It’s a cool morning in my sleepy college town. The wind is gentle and the air smells sweet. Down the street, a symphony of five chihuahuas barking at every car that drives by is reaching its crescendo, as the owner has finally come home from morning errands.

It’s those crucial days before the cold air really sets in where the weather is warm in the afternoon and freezing in the morning. I like to think of this as fall, but in we only have two seasons in Texas, summer and summer lite.

In a little over a year I am going to graduate college, the arduous task finally over. And I will join the league of educated 20 somethings who have no idea what the next step is.
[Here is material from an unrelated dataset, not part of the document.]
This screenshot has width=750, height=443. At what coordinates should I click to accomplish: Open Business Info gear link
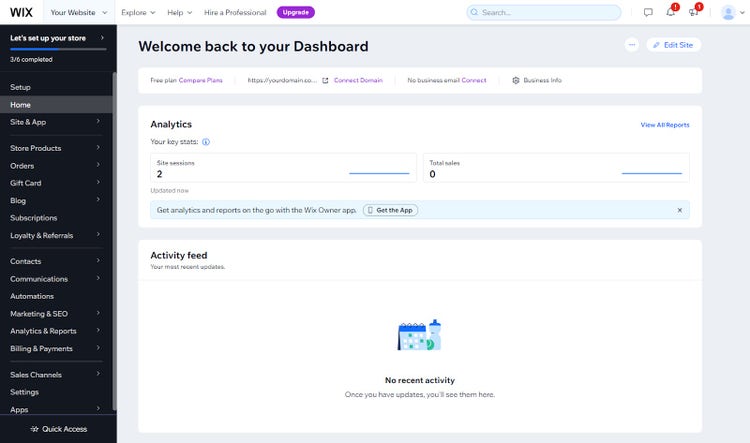click(x=537, y=80)
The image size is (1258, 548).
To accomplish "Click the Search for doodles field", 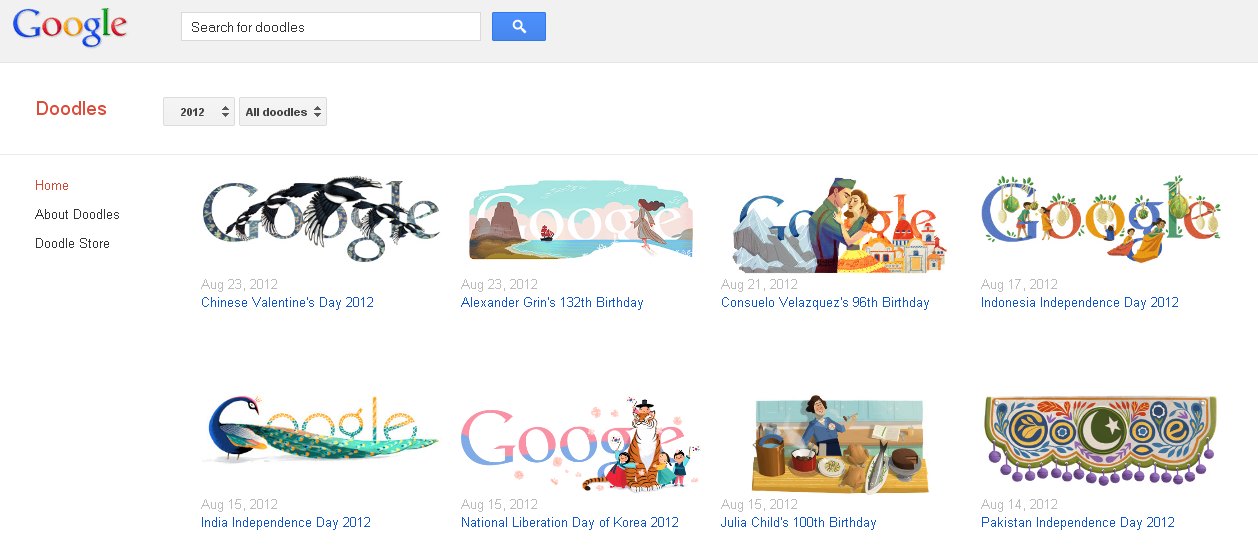I will point(331,27).
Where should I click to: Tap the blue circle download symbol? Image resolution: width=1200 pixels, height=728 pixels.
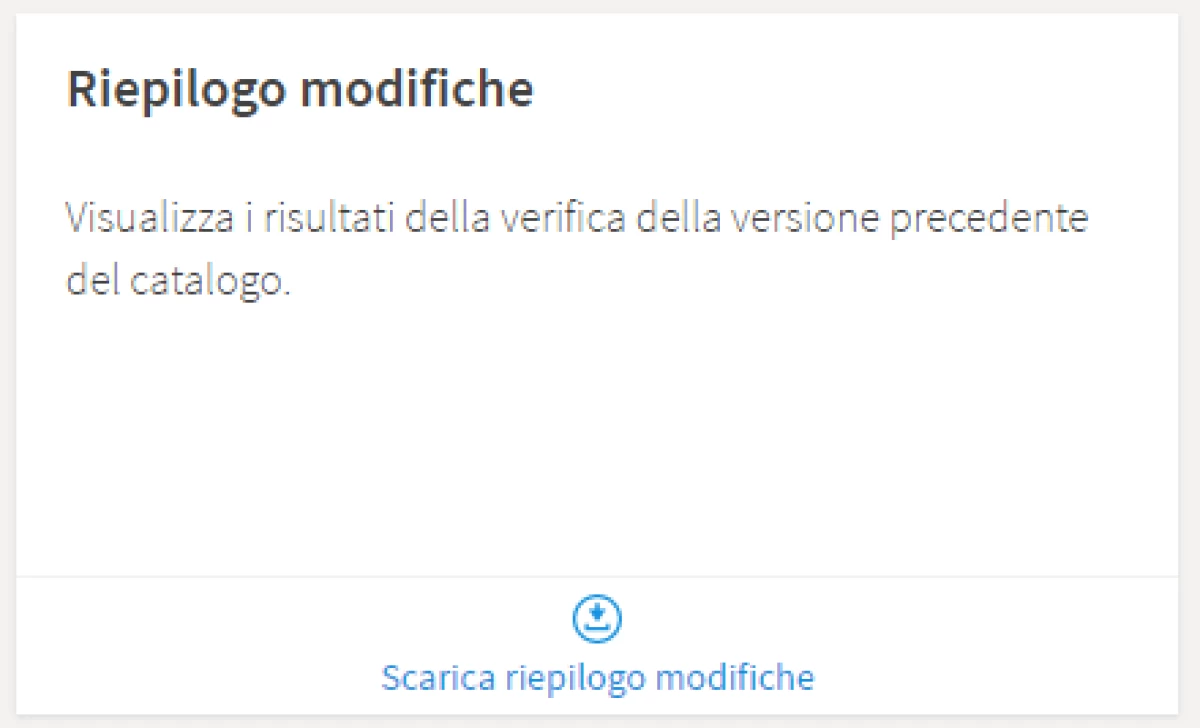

Of course, me, Rubab Raza, anxiety personified is worried about this step.

And so I ponder, what is next?

God I wish I could tell you.

I am reminded of the passage from Sylvia Plath’s book “The Bell Jar.” In the passage the author discusses the choices she wants to make and how unbelievably hard it is to just chose one.

Below is an excerpt of my favorite quote from the book. (I recommend clicking the link and reading the beautifully illustrated comic.) 

2013-09-12-plath

Illustration by Zen Pencils

Lately, it’s been hard to decide which way I should be going, what steps I need to be taking.

Do I want to stay in my beloved Dallas or should I move to a different state, or another country?

There’s so many figs on the tree, and I cannot chose for fear of missing out on something else. It is maddening.

I am certainly blessed to live a life where I get these choices, where I can pick whatever path I want to go down and am not limited to stereotypical choices.

I have options, and with those options comes uncertainty.